L'assurance chômage des intermittents motive en régions

Les incivilités "citoyennes" se multiplient

Le mouvement des intermittents commence à s'étendre en province

Odéon, théâtre public et... subventionné,
dirigé par Stéphane Braunschweig,
nommé par Fleur Pellerin 
Alors que les négociations sur le régime d'assurance chômage du spectacle doivent se poursuivre ce mercredi après-midi, après le théâtre de l'Odéon depuis dimanche soir et la Comédie Française mardi à Paris avec respectivement l'annulation des représentations de "Phèdre" avec Isabelle Huppert et de "Lucrèce Borgia", selon le compte Intermittents 2.0 sur Twitter,  cinq salles subventionnées sont aussi occupées désormais en province.
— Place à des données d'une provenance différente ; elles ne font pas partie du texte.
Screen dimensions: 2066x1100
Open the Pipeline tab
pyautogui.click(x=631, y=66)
A Strasbourg (Bas-Rhin), les intermittents ont décidé d'occuper le Théâtre national (TNS). La décision a été prise mardi en début de soirée lors d'une assemblée générale (!) organisée dans les locaux du théâtre, et qui réunissait des intermittents, mais aussi des lycéens, étudiants, et des représentants du mouvement "Nuit Debout". "C'est une occupation, pas un blocage", a nuancé une comédienne présente sur place, précisant que les manifestants n'avaient en rien perturbé les deux pièces qui étaient jouées mardi au TNS.
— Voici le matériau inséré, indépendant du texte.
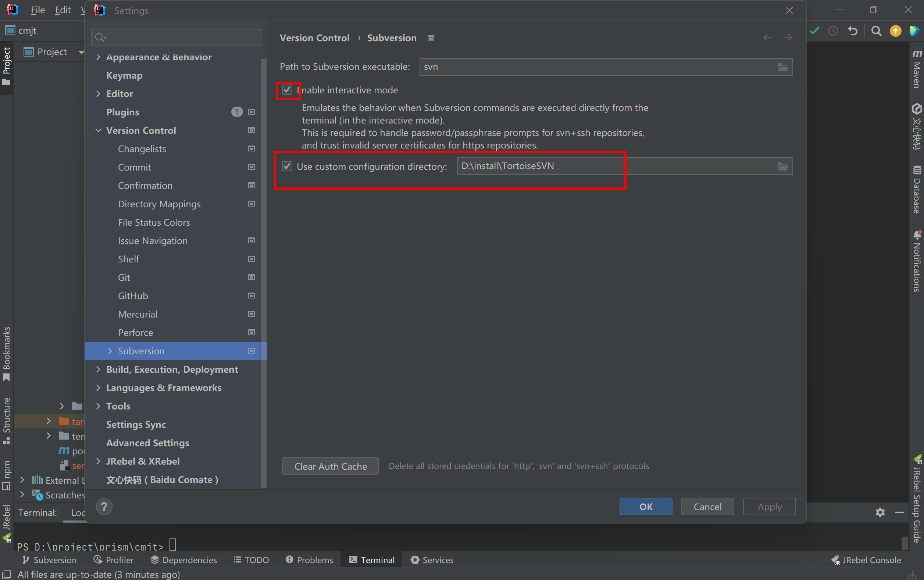The height and width of the screenshot is (580, 924).
Task: Select Directory Mappings settings page
Action: click(159, 204)
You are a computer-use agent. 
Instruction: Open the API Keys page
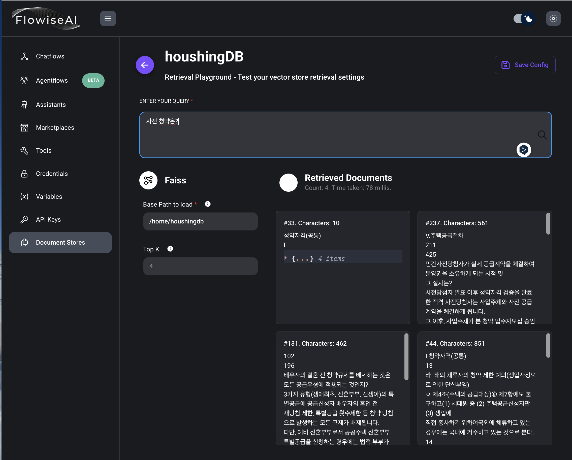coord(48,219)
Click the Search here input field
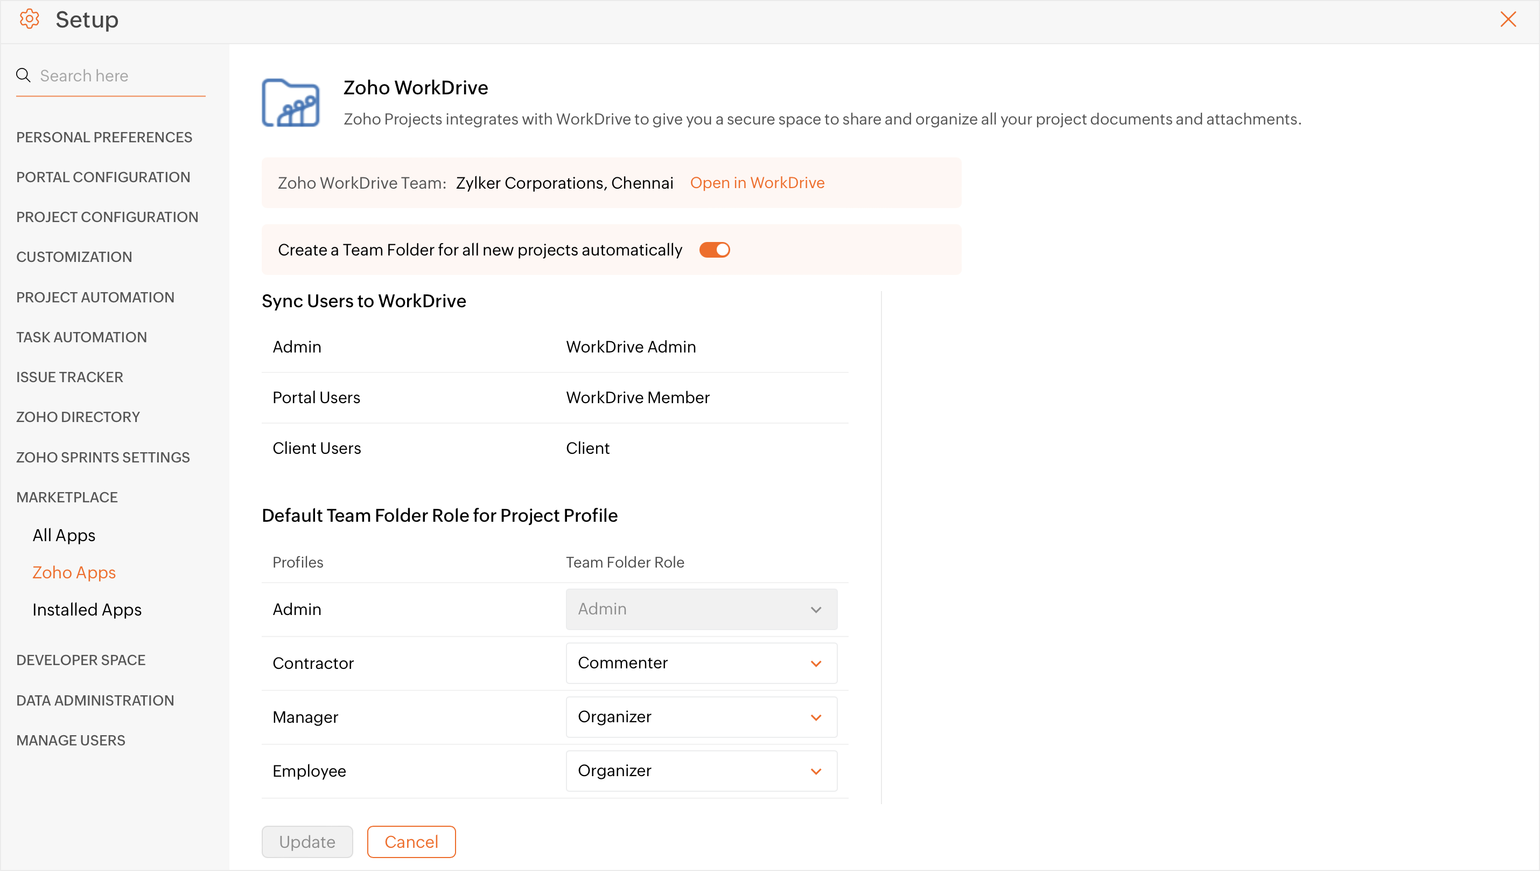Screen dimensions: 1540x871 tap(120, 76)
Même chose à Montpellier (Hérault) au Centre Dramatique National. Les intermittents se sont réunis en assemblée générale pour décider une occupation jusqu'à jeudi avant d'assister à la projection du film "Merci patron".
Les théâtres de Caen (Calvados), le théâtre du Nord à Lille (Nord) et le théâtre du Port de la Lune à Bordeaux (Gironde) ont aussi décidé de rejoindre ce mouvement.
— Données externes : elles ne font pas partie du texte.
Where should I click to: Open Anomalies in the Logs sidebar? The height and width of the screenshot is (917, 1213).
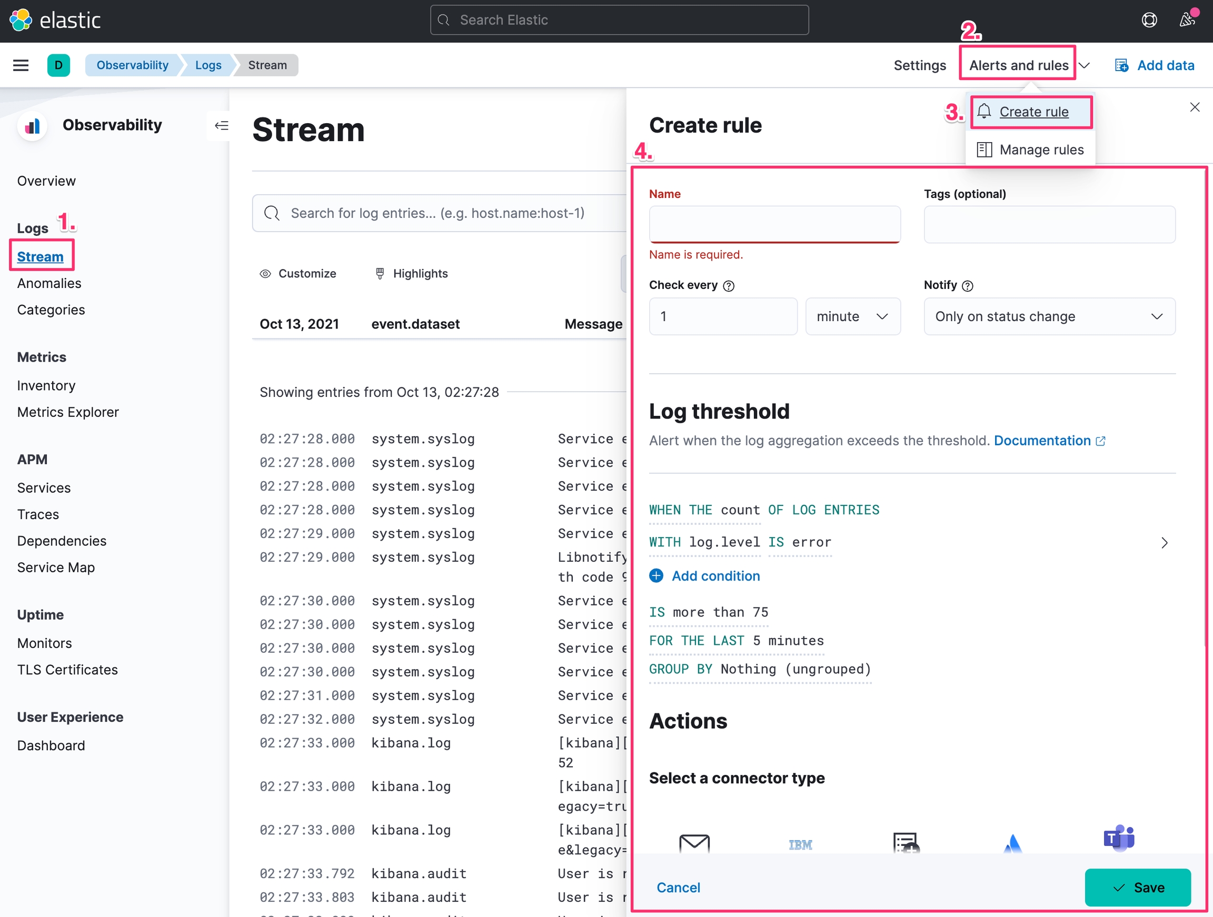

Après l'échec des négociations lundi soir, faisant suite aux précédentes depuis plusieurs années, mardi après-midi la Coordination des intermittents et précaires (CIP) a fait part de sa détermination avant la reprise des négociations. "Nous avons rendez-vous demain mercredi à 16 heures au ministère du Travail", a expliqué Denis Gravouil, secrétaire général de la Fédération CGT-Spectacle. "On veut arriver à un accord équilibré. Il faut que les employeurs prennent leur part de responsabilité." Mais, selon les intermittents de la CGT Spectacle, le compte n'y est pas.

Les artistes et techniciens du spectacle bénéficient déjà de règles spécifiques d'indemnisation du chômage.

Ce régime verse près d'un milliard d'euros chaque année, soit environ un quart du déficit général. Un cadrage financier, proposé le 24 mars par la partie patronale et signé par la CFDT, la CFTC et la CFE-CGC (syndicats minoritaires dans le spectacle) impose un effort global de 185 millions d'euros d'économies en année pleine d'ici à 2018 aux intermittents, mais suggère que l'État en compense une partie, de l'ordre de 80 millions. Mais l'Etat, c'est moins de 50% des Français, les contribuables.

Des conditions jugées "inacceptables" par la CGT et la Coordination des Intermittents et précaires (CIP) qui font planer la menace de perturber les prochains festivals. "Il nous manque encore deux choses pour parvenir à un accord. D'abord des éléments chiffrés qui nous permettront de savoir qui est touché par telle ou telle mesure, positivement ou négativement", a ajouté Denis Gravouil.
En cas de nouvel échec de la négociation, la CGT a déposé un préavis de grève reconductible à compter de jeudi.

VOIR et ENTENDRE les intermittents envahisseurs de l'Odéon dimanche:

Les intermittents envahissent le théâtre de l... par leparisien


La crise économique internationale qui perdure depuis 2008 et les déficits publics accumulés par Hollande depuis 2012 ne semblent pas "toucher" les mentalités particulières des travailleurs occasionnels du spectacle.